Screenshot and document pointing data:
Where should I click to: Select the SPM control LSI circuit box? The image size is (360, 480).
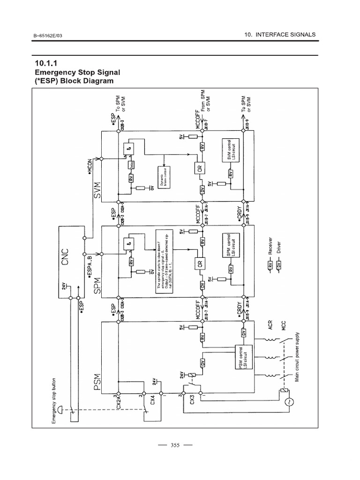point(231,246)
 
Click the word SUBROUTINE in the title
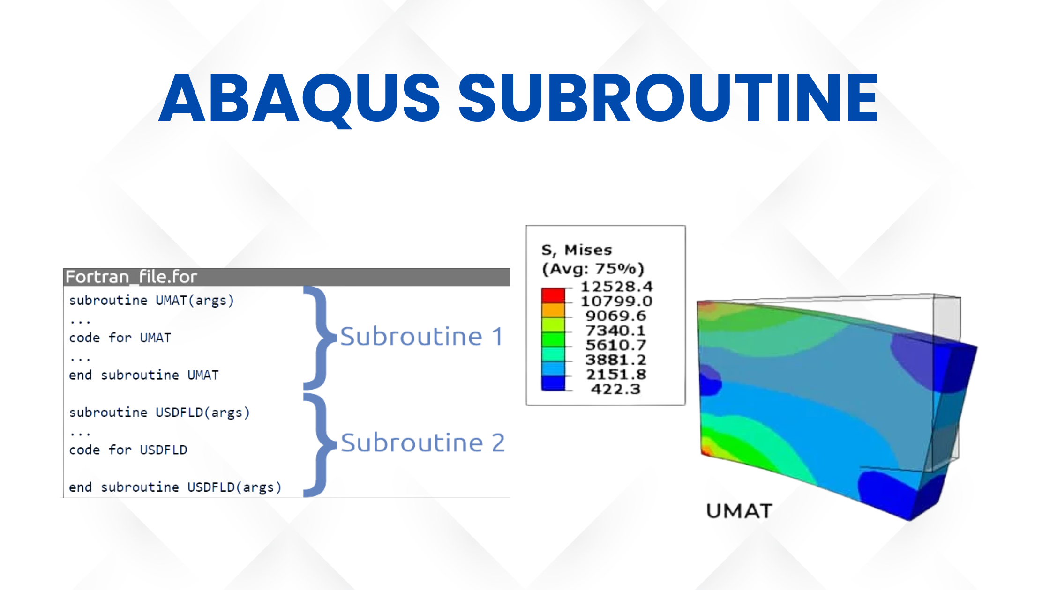click(668, 98)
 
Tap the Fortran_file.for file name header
click(131, 277)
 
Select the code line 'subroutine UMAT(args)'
click(151, 300)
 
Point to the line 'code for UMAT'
click(120, 338)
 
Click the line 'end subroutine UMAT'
click(143, 375)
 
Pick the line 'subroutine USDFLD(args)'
click(159, 413)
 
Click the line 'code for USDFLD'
click(128, 450)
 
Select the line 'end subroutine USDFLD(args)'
click(175, 487)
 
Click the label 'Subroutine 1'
click(421, 337)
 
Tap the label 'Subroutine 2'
click(423, 443)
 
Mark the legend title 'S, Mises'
click(577, 250)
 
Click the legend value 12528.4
click(616, 286)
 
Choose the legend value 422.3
click(615, 389)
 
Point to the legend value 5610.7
click(616, 345)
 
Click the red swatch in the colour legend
click(553, 295)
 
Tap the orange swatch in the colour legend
click(553, 310)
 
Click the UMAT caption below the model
click(739, 511)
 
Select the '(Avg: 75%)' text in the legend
click(593, 269)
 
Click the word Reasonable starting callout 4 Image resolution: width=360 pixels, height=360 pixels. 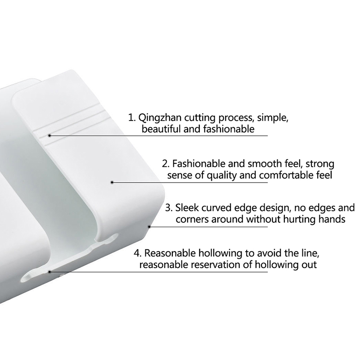coord(170,253)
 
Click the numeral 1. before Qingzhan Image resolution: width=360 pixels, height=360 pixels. coord(132,118)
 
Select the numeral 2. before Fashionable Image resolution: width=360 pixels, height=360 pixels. coord(166,164)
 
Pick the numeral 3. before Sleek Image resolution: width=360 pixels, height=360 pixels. coord(169,208)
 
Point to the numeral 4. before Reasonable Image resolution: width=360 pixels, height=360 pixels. coord(138,253)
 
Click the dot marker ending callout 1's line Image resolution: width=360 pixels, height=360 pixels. coord(50,135)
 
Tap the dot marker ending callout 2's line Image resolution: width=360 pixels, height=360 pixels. coord(112,183)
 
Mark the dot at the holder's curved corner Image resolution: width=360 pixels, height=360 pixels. coord(149,227)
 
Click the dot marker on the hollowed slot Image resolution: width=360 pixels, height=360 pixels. coord(50,272)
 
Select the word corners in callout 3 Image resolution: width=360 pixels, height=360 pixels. coord(192,219)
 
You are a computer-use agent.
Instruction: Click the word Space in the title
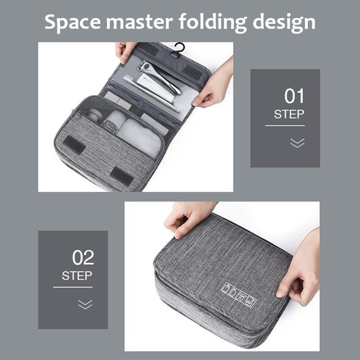73,22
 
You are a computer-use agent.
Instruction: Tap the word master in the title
140,22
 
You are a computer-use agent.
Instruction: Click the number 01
294,96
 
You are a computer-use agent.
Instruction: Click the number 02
83,257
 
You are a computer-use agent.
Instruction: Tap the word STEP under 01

■ Challenge: Write out again every line from the one with "Select the numeral" through the end of the items, requests included, adding 134 to each coordinate in the answers. Omit the pictures.

■ In response:
Select the numeral 2. before Fashionable Image resolution: width=360 pixels, height=360 pixels. coord(300,298)
 
Pick the numeral 3. before Sleek Image resolution: width=360 pixels, height=360 pixels. coord(303,342)
 
Point to the numeral 4. before Reasonable Image resolution: width=360 pixels, height=360 pixels. coord(272,387)
 
Click the dot marker ending callout 1's line Image resolution: width=360 pixels, height=360 pixels. coord(184,269)
 
Tap the dot marker ending callout 2's line Image resolution: width=360 pixels, height=360 pixels. coord(246,317)
 
Mark the dot at the holder's curved corner Image resolution: width=360 pixels, height=360 pixels. coord(283,361)
 
Click the dot marker on the hollowed slot Image resolution: width=360 pixels, height=360 pixels. coord(184,406)
 
Select the word corners in callout 3 Image resolution: width=360 pixels, height=360 pixels. coord(326,353)
 
You are a computer-use agent.
Instruction: Click the word Space in the title
207,156
 
You are a computer-use agent.
Instruction: Tap the word master in the title
274,156
 
You are a computer-use agent.
Instruction: Click the number 01
428,230
 
You are a computer-use agent.
Instruction: Click the number 02
217,391
 
You are a computer-use agent.
Instruction: Tap the word STEP under 01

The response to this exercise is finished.